I've always struggled with photoshop, for starters.  I need to know if this is even possible to fix.  The first photo (headswap 1) is "almost" the photo I want to use, but the older child towards the bottom of the photo looks miserable.  He is kind of smiling in headswap 1-2 and that works for me.  I'd ideally like to move his head on 1-2 onto 1.  Trying this myself has proved to be a disaster, as the head is angled a bit differently and it might be too small in second photo.  

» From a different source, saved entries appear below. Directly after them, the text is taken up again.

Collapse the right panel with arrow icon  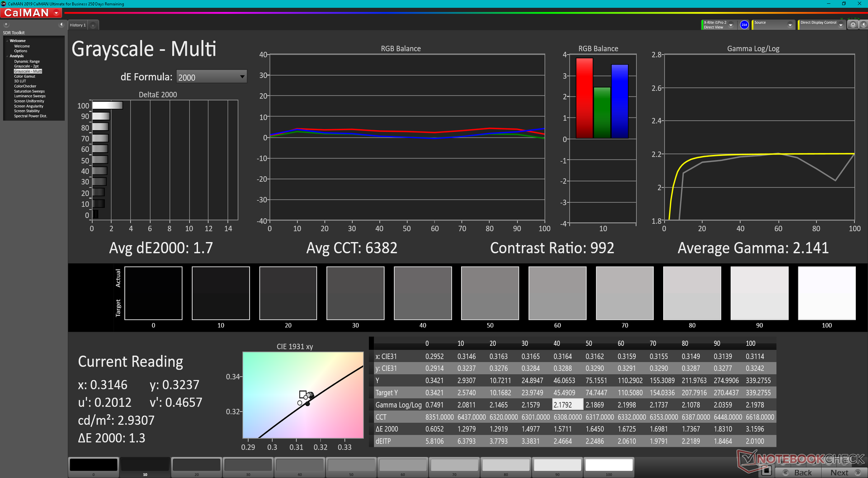[863, 25]
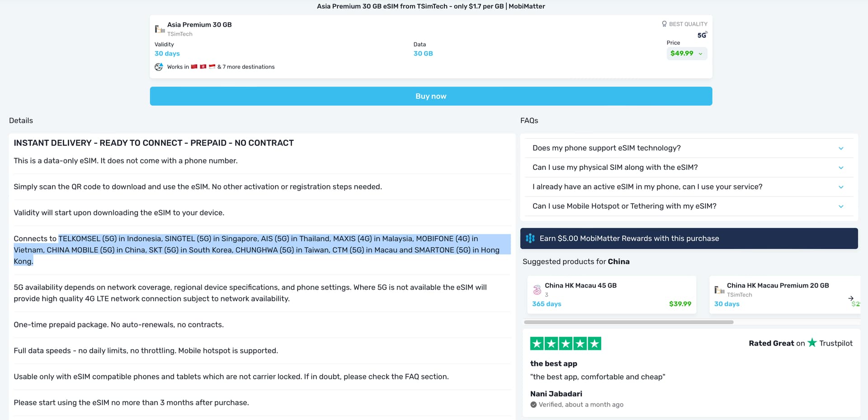Click the 3 carrier logo on China HK Macau 45 GB

tap(537, 290)
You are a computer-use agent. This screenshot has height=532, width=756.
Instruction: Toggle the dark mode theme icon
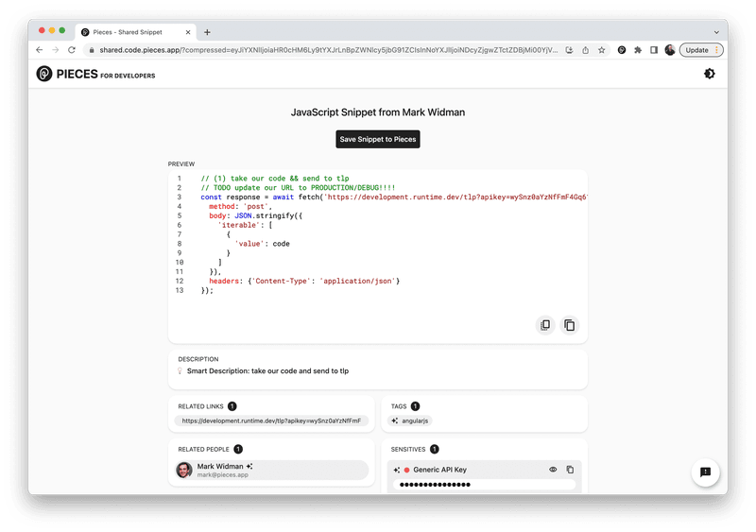coord(709,74)
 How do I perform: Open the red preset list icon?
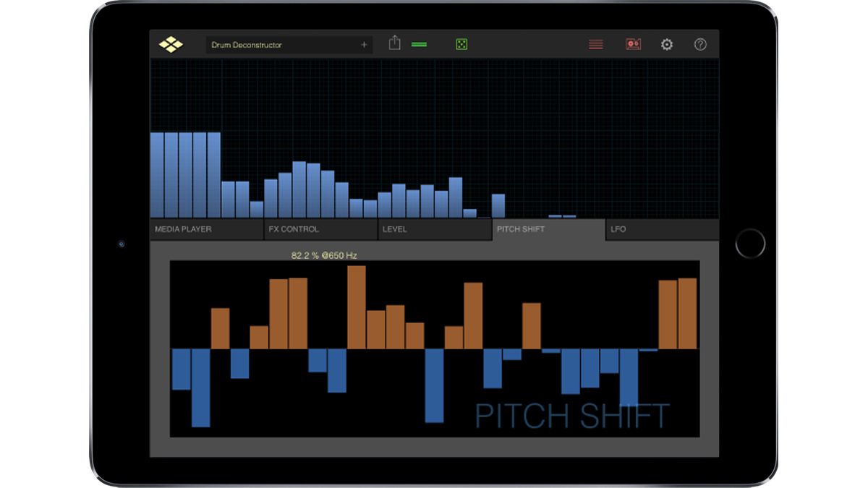[x=595, y=43]
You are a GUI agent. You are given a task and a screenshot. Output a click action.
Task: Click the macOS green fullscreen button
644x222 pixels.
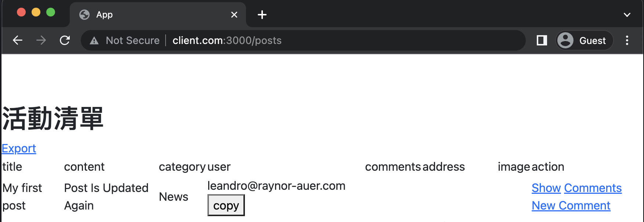(x=51, y=12)
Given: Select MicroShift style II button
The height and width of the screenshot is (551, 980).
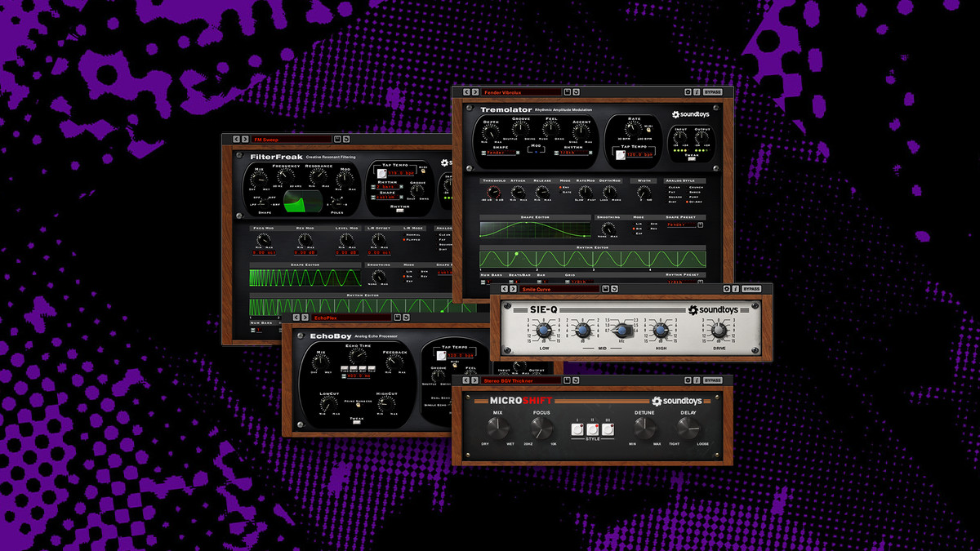Looking at the screenshot, I should (x=593, y=429).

I just want to know if this is hopeless.  Any suggestions welcome and feel free to edit.

Thanks!


----------



## Ysarex (Nov 4, 2018)

headswap

Joe

P.S. If raw files exist much better can be accomplished.


----------



## The_Traveler (Nov 4, 2018)

This is doable but, imo, not worth it.  The color balance is way off, the lighting is flat on the boy's faceand the boy's smile is totally unnatural. 
I suggest you start from scratch. Pose them more compactly so the boy isn't looking up at the glare-y sky and get a more natural smile.


----------



## tirediron (Nov 4, 2018)

Definitely a reshoot is best, but if these two are the only option you have, you can produce an acceptable (IMO) composite with minimal effort.  This was about 3 minutes; 10-15 min, starting with the raw files would achieve a significantly better result.


----------



## bianni (Nov 4, 2018)

I swapped just the mouth of the other photo because I liked his eyes on the no. 1. They are all looking at the camera.


----------



## Ysarex (Nov 5, 2018)

I was rushed this morning getting out of the house -- the head swap is the easy part. Don't think the head swap gets you much and a re-shoot is certainly indicated. The color in these JPEGs is so far off that they borders on unfixable. Need to get the WB controlled. If you have a raw file there's a reasonable WB target setting right there on the girl's foot.

Anyway, another option is to go with the first photo and turn his frown into at least a mild smile. Can't do anything about the look on Mom's face as she's just starting to think about what kind of excruciating pain she'd like to see inflicted on the person behind the camera.

Joe

headswap.jpg


----------